6. Females of childbearing potential that are pregnant or intend to become pregnant or who are breastfeeding. Females must have negative βHCG test within two weeks of first vaccination.
7. Current active malignancy or history of malignancy, other than sarcoma, within the past two years, except for cervical carcinoma in situ or superficial skin cancer that has been surgically removed.
8. Any medical condition that may limit the ability of the patient to complete the full course of treatment or to respond immunologically to vaccination, (including autoimmune or neurodegenerative disorders such as multiple sclerosis and amyotrophic lateral sclerosis).
9. Patients requiring continuous doses of anti-inflammatory medications (steroids including inhaled steroids, non-steroidal anti-inflammatory drugs, or full dose aspirin). Episodic use of steroids or non-steroidal anti-inflammatory drugs permitted as long as they are not given within one week prior to or following vaccine administration. Continuous dosing of low-dose aspirin (≤ 81 mg/day) is acceptable.
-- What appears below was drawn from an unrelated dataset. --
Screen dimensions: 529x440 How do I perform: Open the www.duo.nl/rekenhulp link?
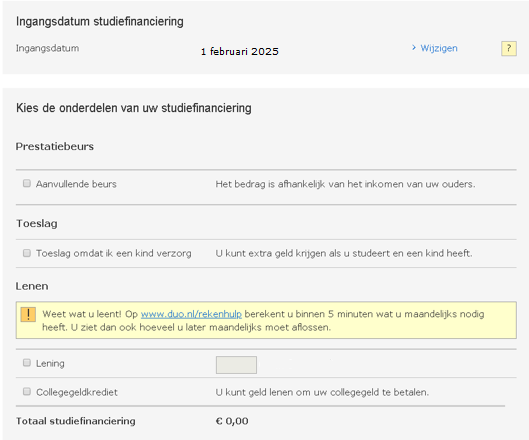click(x=191, y=314)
10. Use of or treatment with a drug that has not received regulatory approval or participation in a drug or device study during the 28 days preceding the first vaccination.
11. Known history of HIV-positivity OR serologic evidence of HIV at screening or any immunodeficiency disorders or illnesses. Serologic positivity for the Hepatitis B Virus (HBV) or the Hepatitis C Virus (HCV), unless explained by a documented vaccination.
12. Inability or unwillingness to meet the attendance requirements of the study.
13. Any clinically significant abnormal finding at Screening (as determined by the principal investigator, in consultation with the Medical Monitor and the Sponsor), that would interfere with study participation, that would interfere with the evaluation or quality of the data, or that would put the patient at increased risk of illness or injury.